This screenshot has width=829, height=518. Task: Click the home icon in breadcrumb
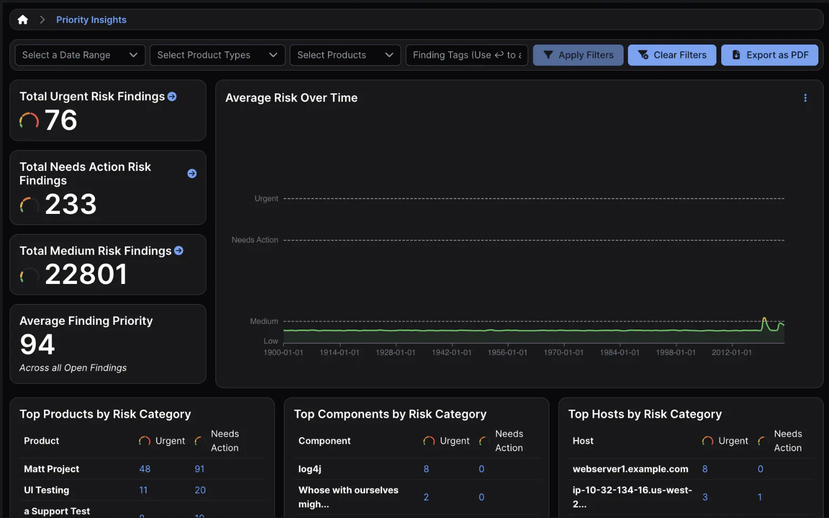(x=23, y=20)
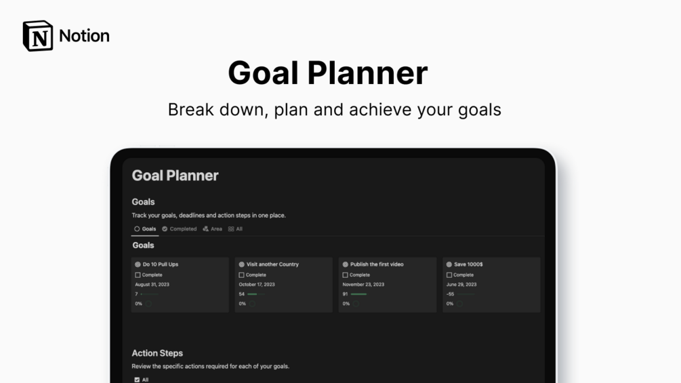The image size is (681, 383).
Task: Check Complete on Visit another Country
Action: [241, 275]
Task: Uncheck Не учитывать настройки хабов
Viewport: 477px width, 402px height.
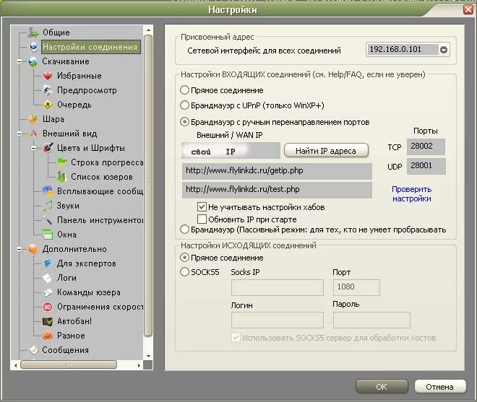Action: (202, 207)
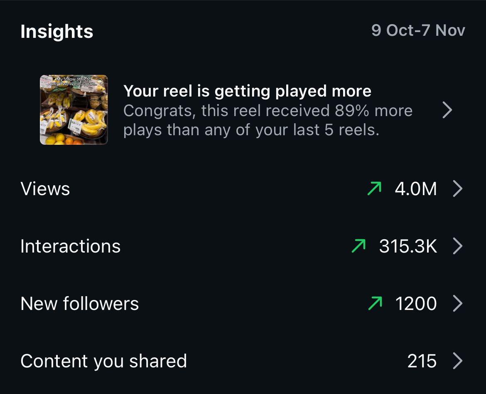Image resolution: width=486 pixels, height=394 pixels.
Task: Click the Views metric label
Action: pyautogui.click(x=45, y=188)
-*-
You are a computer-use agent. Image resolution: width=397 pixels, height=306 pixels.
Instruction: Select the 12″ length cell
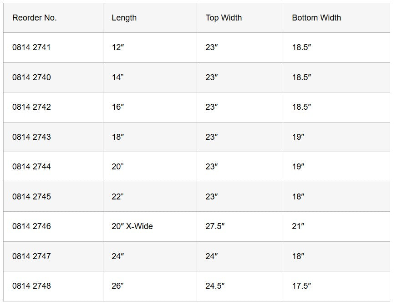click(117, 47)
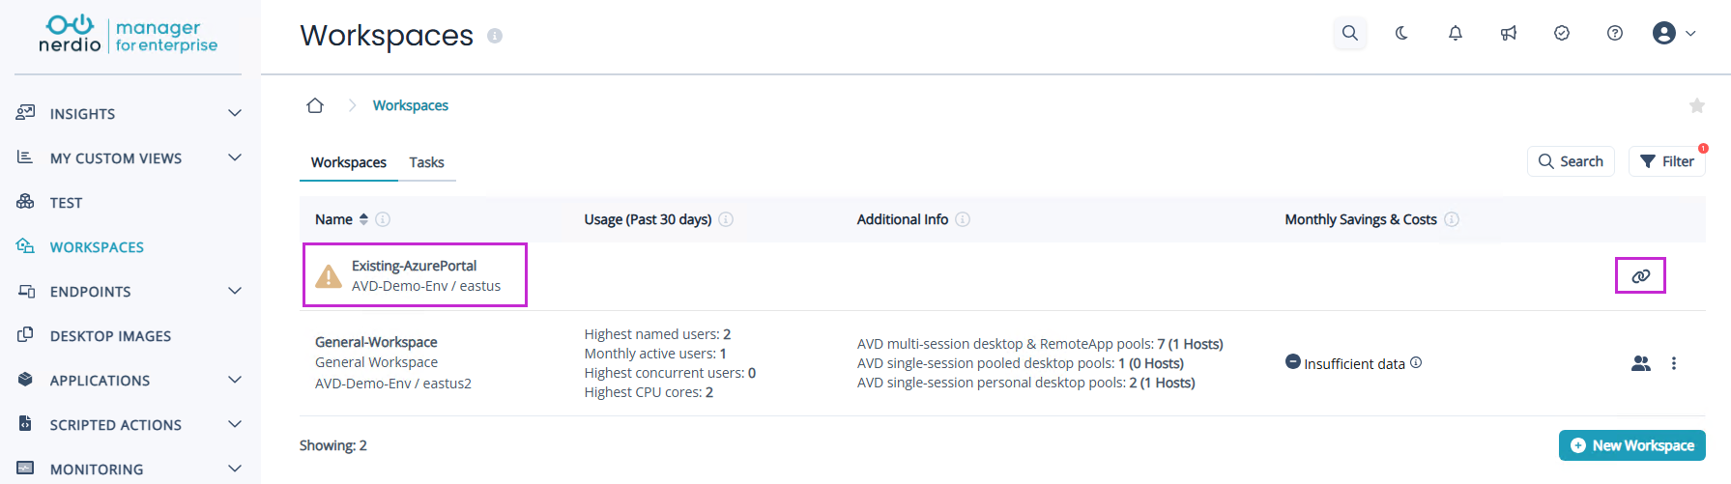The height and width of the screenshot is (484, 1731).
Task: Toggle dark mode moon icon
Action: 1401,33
-*-
§ WHAT IS NEEDED
Would you give again, exactly, the lines in the data above that run from the line containing "This screenshot has" to the line containing "Task: Uncheck Не учитывать настройки хабов"? Include both ends and no pictures.

§ ANSWER SECTION
This screenshot has width=829, height=518. Task: Click the home icon in breadcrumb
(x=23, y=20)
The image size is (681, 383).
Task: Check Complete on Visit another Country
Action: [241, 275]
Task: Uncheck Не учитывать настройки хабов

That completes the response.